Ahmed Ismaïl, Flandre Philippe

机构信息

INSERM, Biostatistics, Biomathematics, Pharmacoepidemiology and Infectious Diseases (B2PHI), UVSQ, Villejuif, France.

INSERM, Institut Pierre Louis d'Epidémiologie et de Santé Publique (IPLESP), Sorbonne Université, Paris, France.

出版信息

Stat Med. 2020 Mar 30;39(7):968-983. doi: 10.1002/sim.8455. Epub 2020 Jan 24.

Abstract

Measuring the magnitude of reduction in HIV-1 RNA levels accurately is difficult because many patients have a censored reduction due to the limit of detection (LOD) of the virologic assay being employed. The use of censored methods has improved the analysis of such reductions compared with crude methods but implies independent censoring. For HIV-1 RNA reduction data, the value at which a patient's HIV-1 RNA reduction becomes censored is mainly determined by the patient's baseline HIV-1 RNA level. We suggest two possibilities based on modification of the redistribution to the right algorithm to handle the situation of dependence either from a single continuous marker, that is, the baseline HIV-1 RNA level, or from multiple markers.
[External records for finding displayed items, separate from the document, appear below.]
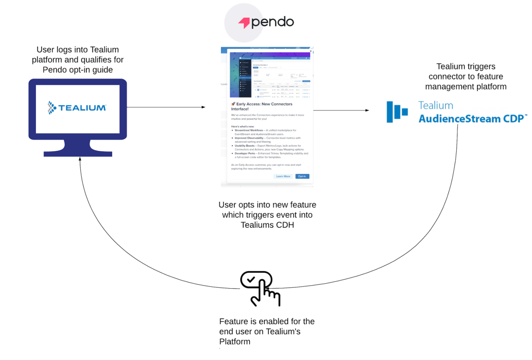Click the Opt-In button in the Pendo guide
click(302, 176)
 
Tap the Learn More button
click(283, 176)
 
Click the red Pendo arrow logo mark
click(244, 23)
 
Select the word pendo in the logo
click(273, 22)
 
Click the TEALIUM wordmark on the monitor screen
click(82, 108)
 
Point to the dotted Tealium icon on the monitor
click(52, 108)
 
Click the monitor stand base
click(78, 153)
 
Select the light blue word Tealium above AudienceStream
click(435, 105)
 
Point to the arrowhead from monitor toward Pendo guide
click(203, 107)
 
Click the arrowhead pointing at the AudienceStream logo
click(367, 110)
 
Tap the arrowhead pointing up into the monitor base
click(80, 159)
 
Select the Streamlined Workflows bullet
click(265, 132)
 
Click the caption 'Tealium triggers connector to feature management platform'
click(466, 77)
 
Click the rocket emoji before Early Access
click(233, 104)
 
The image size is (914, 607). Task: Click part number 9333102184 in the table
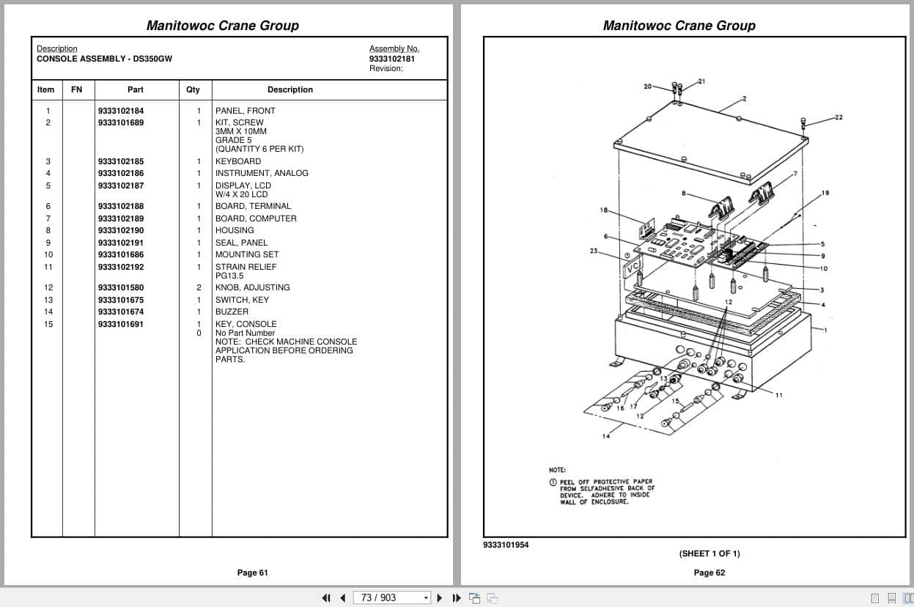[121, 111]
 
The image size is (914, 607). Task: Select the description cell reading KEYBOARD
[238, 161]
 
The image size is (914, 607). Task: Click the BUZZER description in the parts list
[232, 312]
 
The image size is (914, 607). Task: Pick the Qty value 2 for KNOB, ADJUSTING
[198, 287]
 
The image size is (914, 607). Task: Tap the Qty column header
[193, 89]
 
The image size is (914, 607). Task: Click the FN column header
[77, 89]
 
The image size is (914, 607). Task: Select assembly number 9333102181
[391, 59]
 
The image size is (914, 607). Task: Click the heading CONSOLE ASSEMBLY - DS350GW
[104, 59]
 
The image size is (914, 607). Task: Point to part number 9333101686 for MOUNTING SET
[121, 254]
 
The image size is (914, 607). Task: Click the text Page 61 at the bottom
[252, 573]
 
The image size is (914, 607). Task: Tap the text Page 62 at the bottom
[709, 573]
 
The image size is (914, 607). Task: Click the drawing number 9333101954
[506, 545]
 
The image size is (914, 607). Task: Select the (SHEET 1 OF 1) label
[709, 553]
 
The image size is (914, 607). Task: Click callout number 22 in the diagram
[839, 117]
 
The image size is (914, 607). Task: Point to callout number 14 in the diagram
[606, 436]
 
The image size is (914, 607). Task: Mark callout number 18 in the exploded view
[604, 210]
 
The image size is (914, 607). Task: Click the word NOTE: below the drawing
[557, 470]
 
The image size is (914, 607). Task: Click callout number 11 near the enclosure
[778, 395]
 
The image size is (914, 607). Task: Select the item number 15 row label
[48, 324]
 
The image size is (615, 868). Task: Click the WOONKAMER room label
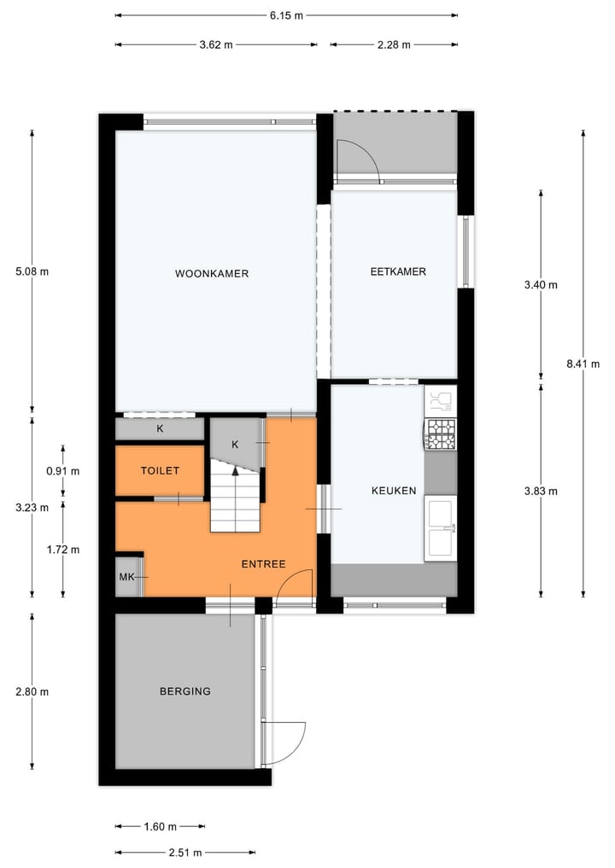click(212, 274)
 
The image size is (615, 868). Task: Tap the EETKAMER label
click(398, 272)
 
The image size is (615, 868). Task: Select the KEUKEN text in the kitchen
click(394, 491)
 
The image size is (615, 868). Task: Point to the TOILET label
click(161, 471)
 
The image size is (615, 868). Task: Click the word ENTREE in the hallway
click(263, 564)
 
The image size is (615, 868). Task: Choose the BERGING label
click(184, 691)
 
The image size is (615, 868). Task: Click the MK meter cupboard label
click(126, 578)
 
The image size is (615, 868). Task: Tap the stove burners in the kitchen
click(441, 434)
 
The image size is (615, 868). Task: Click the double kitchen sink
click(441, 527)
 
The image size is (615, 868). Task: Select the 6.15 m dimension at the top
click(287, 15)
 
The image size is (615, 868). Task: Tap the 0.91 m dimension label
click(63, 471)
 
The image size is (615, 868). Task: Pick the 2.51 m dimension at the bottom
click(185, 852)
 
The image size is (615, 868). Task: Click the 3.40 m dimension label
click(541, 285)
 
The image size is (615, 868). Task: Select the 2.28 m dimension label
click(394, 44)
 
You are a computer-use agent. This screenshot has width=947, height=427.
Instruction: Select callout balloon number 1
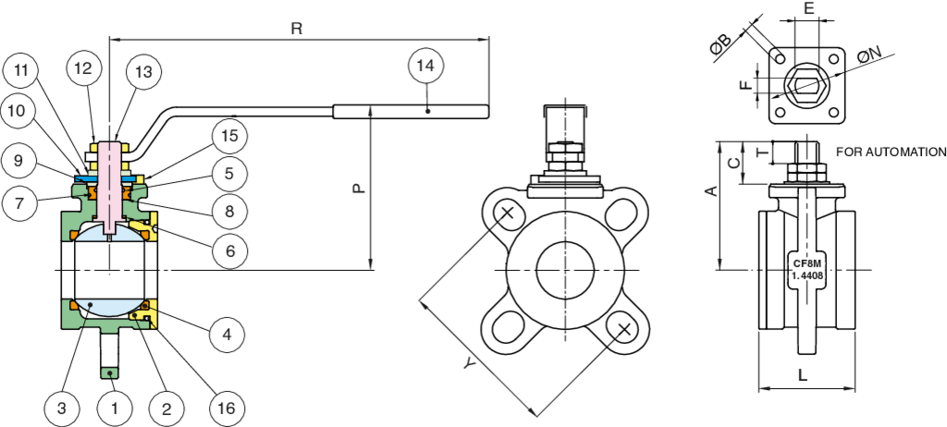point(115,407)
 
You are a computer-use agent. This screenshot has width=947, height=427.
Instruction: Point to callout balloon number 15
point(229,135)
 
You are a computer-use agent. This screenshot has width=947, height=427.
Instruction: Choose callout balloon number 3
point(61,407)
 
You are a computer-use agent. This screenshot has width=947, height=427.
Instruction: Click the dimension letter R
point(297,29)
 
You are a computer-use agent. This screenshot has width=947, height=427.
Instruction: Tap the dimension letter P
point(359,188)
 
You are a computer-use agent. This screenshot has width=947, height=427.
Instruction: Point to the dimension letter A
point(710,191)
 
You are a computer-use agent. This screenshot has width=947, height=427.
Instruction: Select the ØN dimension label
point(868,58)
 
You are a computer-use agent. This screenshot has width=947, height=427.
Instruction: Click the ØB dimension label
point(722,47)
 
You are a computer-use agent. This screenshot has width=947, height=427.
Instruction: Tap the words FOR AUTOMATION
point(891,152)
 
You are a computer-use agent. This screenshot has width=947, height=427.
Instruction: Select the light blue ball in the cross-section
point(111,277)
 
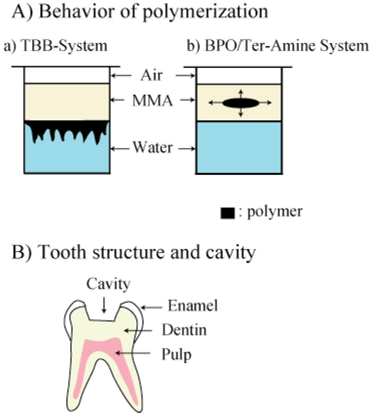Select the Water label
click(152, 147)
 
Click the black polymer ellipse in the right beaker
click(241, 103)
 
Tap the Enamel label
click(193, 307)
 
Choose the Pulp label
click(177, 353)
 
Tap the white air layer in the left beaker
click(66, 75)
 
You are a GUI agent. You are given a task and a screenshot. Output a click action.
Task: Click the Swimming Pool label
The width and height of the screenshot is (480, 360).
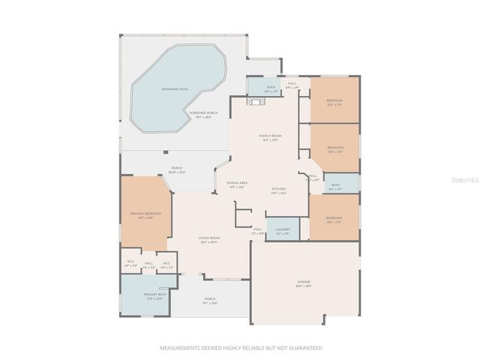click(x=175, y=88)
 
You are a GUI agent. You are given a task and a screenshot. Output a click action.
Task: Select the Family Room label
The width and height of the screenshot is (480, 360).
click(x=270, y=137)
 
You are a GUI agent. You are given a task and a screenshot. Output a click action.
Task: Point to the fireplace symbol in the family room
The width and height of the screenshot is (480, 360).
click(x=254, y=103)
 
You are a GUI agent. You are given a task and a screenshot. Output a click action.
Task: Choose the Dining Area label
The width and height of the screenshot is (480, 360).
click(x=237, y=184)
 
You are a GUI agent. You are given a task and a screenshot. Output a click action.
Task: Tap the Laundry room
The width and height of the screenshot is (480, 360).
click(x=283, y=230)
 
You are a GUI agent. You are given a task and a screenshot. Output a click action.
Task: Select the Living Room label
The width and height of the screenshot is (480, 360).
click(x=208, y=239)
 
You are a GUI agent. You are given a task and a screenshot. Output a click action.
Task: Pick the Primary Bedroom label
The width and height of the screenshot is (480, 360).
click(x=146, y=214)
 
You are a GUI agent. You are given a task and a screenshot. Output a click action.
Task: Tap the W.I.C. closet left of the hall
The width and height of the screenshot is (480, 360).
click(x=130, y=263)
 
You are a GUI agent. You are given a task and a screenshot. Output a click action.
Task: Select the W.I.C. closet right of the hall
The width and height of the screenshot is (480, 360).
click(x=167, y=263)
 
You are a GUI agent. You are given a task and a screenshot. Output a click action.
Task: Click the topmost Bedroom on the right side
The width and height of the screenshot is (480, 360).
click(x=334, y=101)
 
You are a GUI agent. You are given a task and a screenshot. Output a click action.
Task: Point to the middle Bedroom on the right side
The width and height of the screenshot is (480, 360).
click(x=334, y=148)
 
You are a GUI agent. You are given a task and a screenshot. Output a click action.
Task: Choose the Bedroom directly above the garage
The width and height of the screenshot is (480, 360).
click(x=334, y=219)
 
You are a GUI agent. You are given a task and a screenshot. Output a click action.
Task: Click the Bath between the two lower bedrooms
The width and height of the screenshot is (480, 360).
click(x=335, y=186)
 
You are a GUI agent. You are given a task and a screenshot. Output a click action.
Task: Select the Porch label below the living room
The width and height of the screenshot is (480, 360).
click(x=210, y=300)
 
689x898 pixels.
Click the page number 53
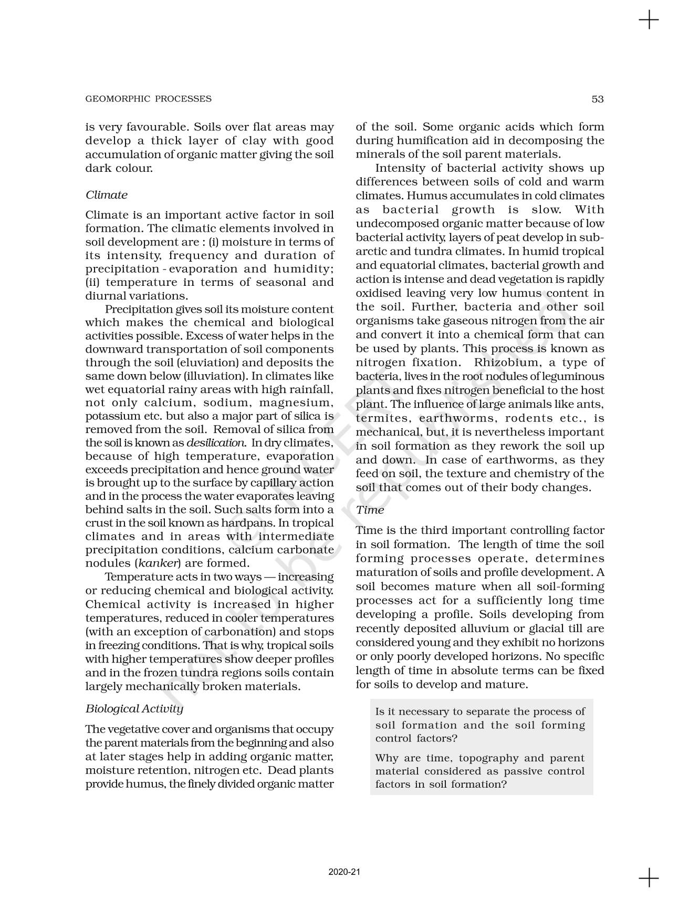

Two series of simulation, one in the HIV-1 RNA setting and one in the classical censoring setting, compared performance of the previous methods with our suggestions. Our proposed estimators show good performances when the dependent censoring is due to LOD. Overall, in the classical censoring setting, our suggestions perform as well as other methods including the Inverse Probability of Censoring Weighted and the Kaplan-Meier imputation with Bootstrap. We applied those estimators to estimate the HIV-1 RNA reduction at week 8 of 502 patients who received a raltegravir-containing regimen and to data from the Mayo Clinic trial in primary biliary cirrhosis.

摘要

准确测量HIV-1 RNA水平的降低幅度很困难,因为许多患者由于所采用的病毒学检测方法的检测限(LOD)而出现删失性降低。与粗略方法相比,使用删失方法改善了对此类降低情况的分析,但意味着独立删失。对于HIV-1 RNA降低数据,患者的HIV-1 RNA降低变为删失值主要由患者的基线HIV-1 RNA水平决定。我们基于对向右重新分布算法的修改提出了两种可能性,以处理来自单个连续标志物(即基线HIV-1 RNA水平)或多个标志物的依赖情况。进行了两个系列的模拟,一个在HIV-1 RNA环境中,一个在经典删失环境中,将先前方法的性能与我们的建议进行了比较。当依赖删失是由于LOD时,我们提出的估计器表现良好。总体而言,在经典删失环境中,我们的建议与其他方法(包括删失加权逆概率法和带自助法的Kaplan-Meier插补法)表现相当。我们将这些估计器应用于估计502例接受含raltegravir方案治疗的患者在第8周时的HIV-1 RNA降低情况,并应用于梅奥诊所原发性胆汁性肝硬化试验的数据。